TO BE DONE: Please continue the passage about testing opamps on the Auzen HomeTheater HD sound card, starting right after its last sentence.

PASSAGE SHOWN:
════════════════════

There arose the same problem as with the Auzen X-Fi Forte 7.1 when I tried to measure the card’s characteristics objectively. There was a high level of noise when I used an external device with top-class ADCs. I guess it must be due to the power converter. And if I used the card’s own line input, the result was limited to the quality of the integrated WM8775 converter and no different from the result of the Forte.

Listening to those numerous opamps demanded a lot of time, even without accounting for the mentioned change in sound over time which introduced its inaccuracies. Comparing a pair of opamps takes a few hours because you cannot instantly replace them whereas the long-term sound memory of humans is not perfect. Besides listening to various genres of music, alternating the chips, I had to recheck my impressions because your subjective impression depends on your general state and mood and how tired your hearing is. So, I had to think of some trick to make the testing easier.

To remind you, my tests of the Auzen Forte 7.1 did not reveal any serious difference between the front output based on an AK4396 DAC and the rear/side outputs based on a CS4382A, despite the different opamps. The analog outputs of the Auzen HomeTheater HD are all serviced by one converter CS4382A and the difference boils down to the impossibility of easy replacement of the soldered-in NJM4580 opamps. If so, why not take the rear channels as the reference point?

════════════════════

GIVEN INFORMATION:
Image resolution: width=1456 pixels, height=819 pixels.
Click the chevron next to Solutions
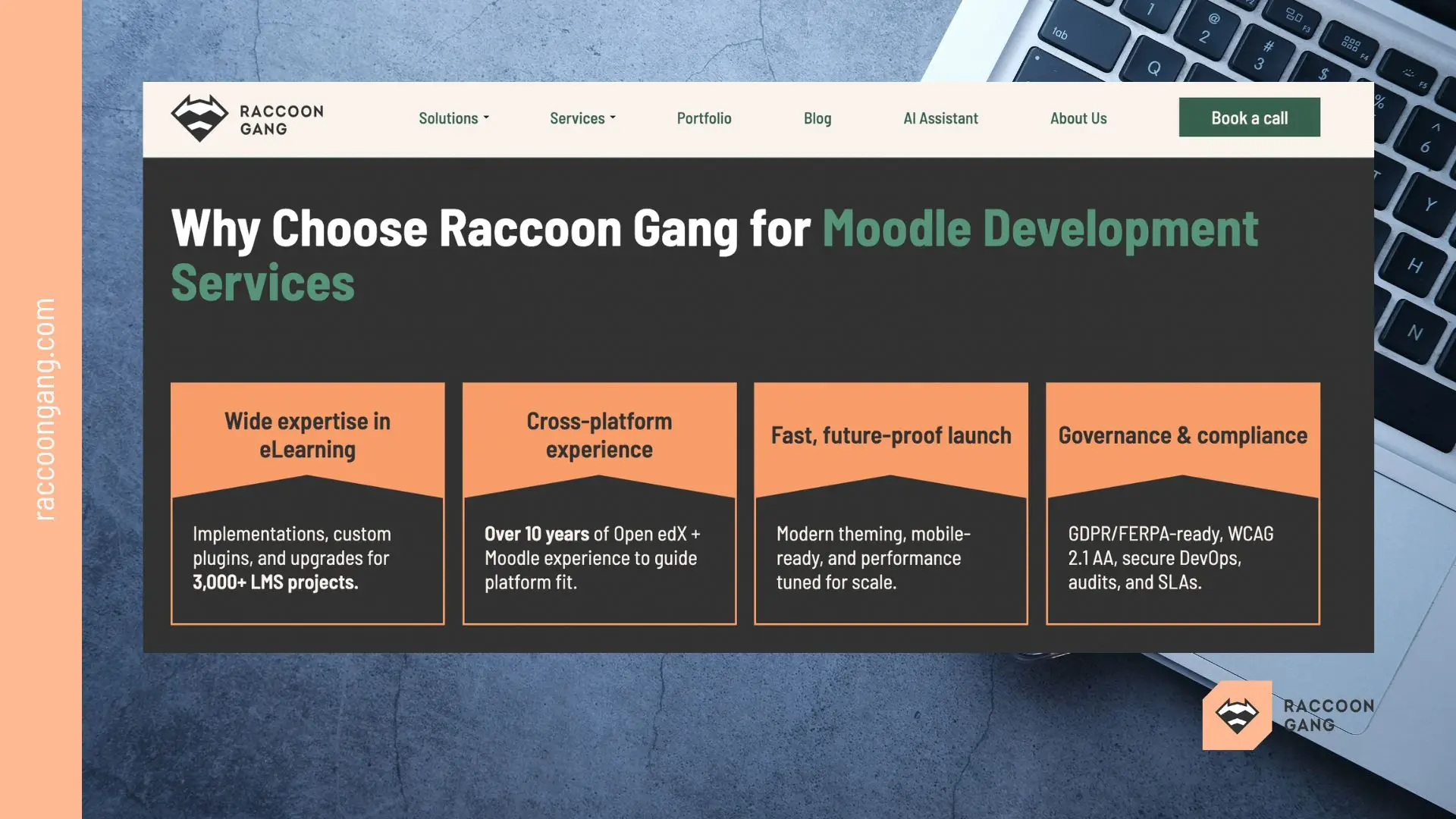coord(486,119)
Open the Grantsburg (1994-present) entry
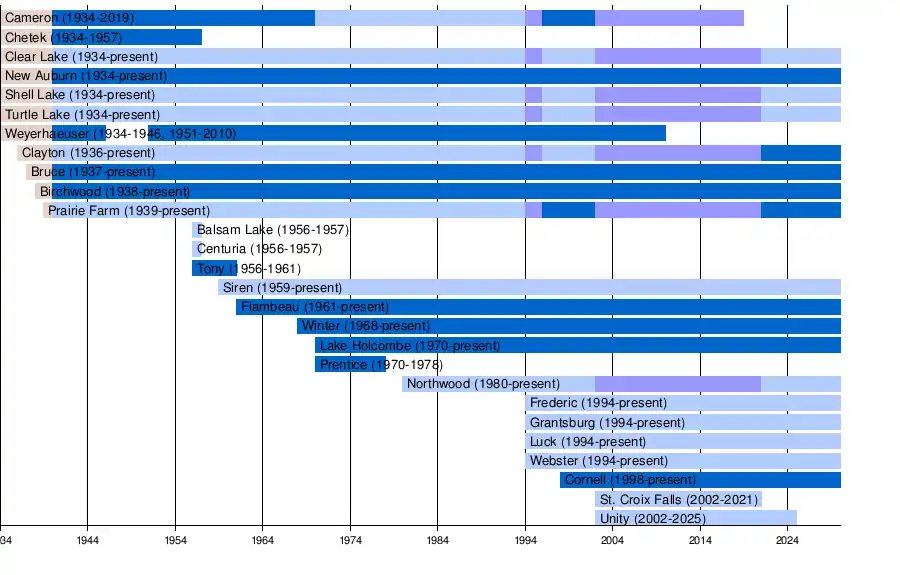Viewport: 900px width, 575px height. [x=607, y=423]
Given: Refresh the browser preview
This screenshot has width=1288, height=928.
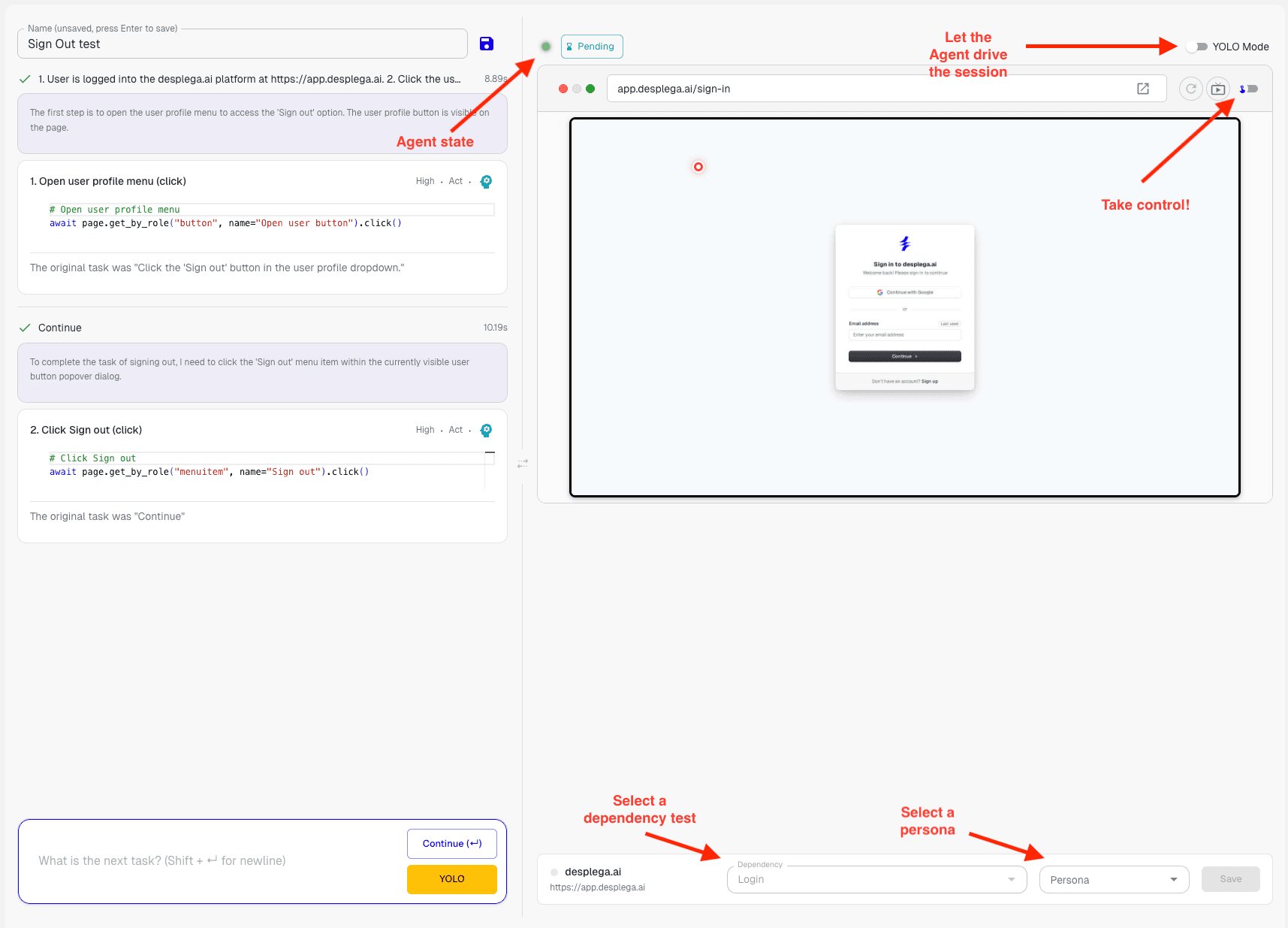Looking at the screenshot, I should point(1191,89).
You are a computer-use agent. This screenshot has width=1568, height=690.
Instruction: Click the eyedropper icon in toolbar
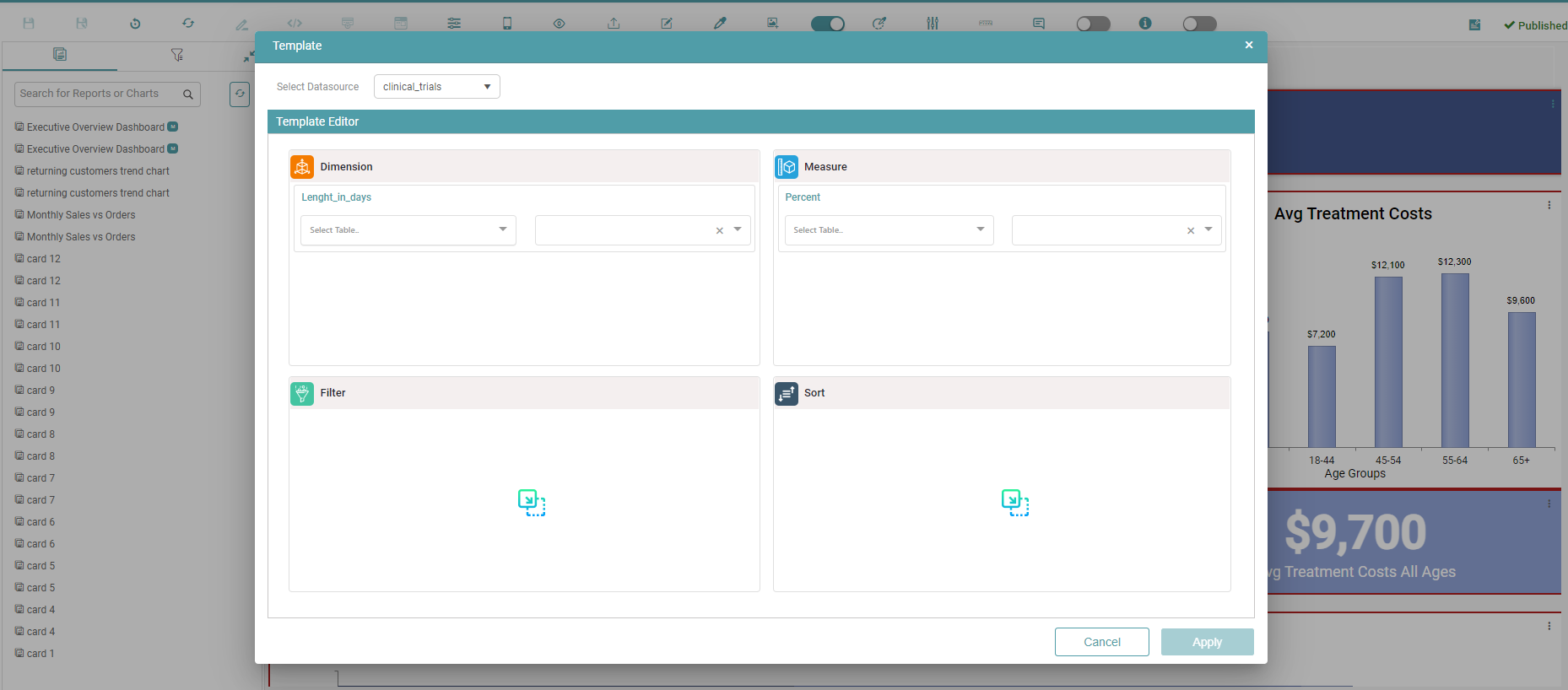coord(720,24)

════════════════════

RESULT FOR THIS EXERCISE:
In the Audio Creation mode the X-Fi chip allows sending audio to any of the four outputs or to all of them simultaneously. And switching the connecting cable takes a couple of seconds only. This made the testing easier and I compared the opamps again to correct my previous impressions. The NJM4580 turned out to be not as bad as its reputation. It yields correct imaging, i.e. the musical instruments are stationary in their locations throughout the width and depth of the sound scene and are perceived coherently with the reverberations produced. Not all of the tested opamps could boast that, particularly the default LME49720 in the front output.

But why, if the LME49720 is specified to be no different from the LM4562 which produced excellent imaging in the Auzen Prelude? To make things clear I took the opamp out of my Prelude and put it into the HomeTheater. Cross-checking the three chips (the third one was the NJM4580) left no doubt in me: the LME49720 was definitely different from the LM4562 although some similarity did exist. What does it mean then?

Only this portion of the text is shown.